Recorde-se que quando Artur Jorge foi campeão europeu, 25% das equipas portuguesas eram orientadas por estrangeiros (o Benfica, de resto, foi campeão com John Mortimore) e que José Mourinho, em 2003-04, tinha três adversários estrangeiros a nível interno.




“O investimento numa carreira de treinador passou a ter uma existência própria. O investimento na formação académica e prática no treino desportivo é algo que se decide cada vez mais cedo. É nesse sentido que se assiste a uma maior qualidade e quantidade de jovens licenciados em Desporto que procuram no treino desportivo uma forma de progredir profissionalmente”, analisa Gastão Sousa, salientando também o papel dos empresários na forma como promovem os jovens junto dos dirigentes. “Os treinadores em início de carreira procuram os serviços de empresários para promover a sua imagem junto dos clubes, algo a que os seus colegas de profissão mais velhos não estavam habituados”, remata.

Brasil segura os melhores

Se Portugal não tem, actualmente, qualquer técnico estrangeiro na Liga principal, já a Inglaterra bate todos os recordes, contando apenas com quatro ingleses (os restantes treinadores dividem-se por dez nacionalidades).
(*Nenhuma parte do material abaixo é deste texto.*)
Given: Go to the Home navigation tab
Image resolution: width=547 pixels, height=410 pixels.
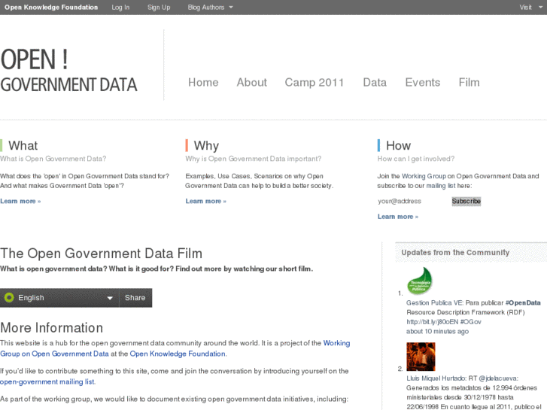Looking at the screenshot, I should (203, 83).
E tem também o mais veterano de todos: Alex Ferguson, que, aos 70 anos, está há 27 temporadas no Manchester United. Já a França, que é de longe o país, dos cinco principais campeonatos europeus, com técnicos mais experientes (média superior a 51 anos) e a Itália têm apenas dois nomes que não são nacionais.


Um outro aspecto curioso é a total ausência de treinadores brasileiros, que anos antes proliferavam pelos relvados europeus. Mas a explicação, segundo o vice-presidente da associação de técnicos brasileiros, é muito simples: tem a ver a com a capacidade económica do Brasil e com a crise europeia. O crescimento do país permite-lhe segurar os seus maiores talentos.

“Continuamos a ter grandes técnicos, mas o aspecto financeiro europeu já não é atractivo. Aqui recebem salários ao nível dos melhores. O Scolari, por exemplo, é um dos mais bem pagos a nível internacional”, refere Carlos Alberto Torres, adiantando que já não existe o mesmo poder de atracção do Velho Continente. “Nem os campeonatos conseguem ser superiores. Veja-se o caso de Itália”, continua. “Além disso, o Mundial vai realizar-se aqui e todos os olhos estão colocados no Brasil, que consegue mesmo segurar os melhores. O Neymar, por exemplo, continua no Santos com um salário ao nível dos melhores do mundo”, remata.


Portugal, pelo contrário, tem alargado a sua representação pelo mundo. Fernando Santos é o seleccionador da Grécia, Manuel José foi ídolo no Egipto ao vencer tudo o que havia para ganhar com o Al Ahly, Henrique Calisto brilhou no Vietname e Jesualdo Ferreira orienta o Panathinaikos. E estes são apenas alguns exemplos. Até porque o futebol chinês procurou em Portugal alguém capaz de ajudar a desenvolvê-lo, como é o caso, entre outros, de Jaime Pacheco.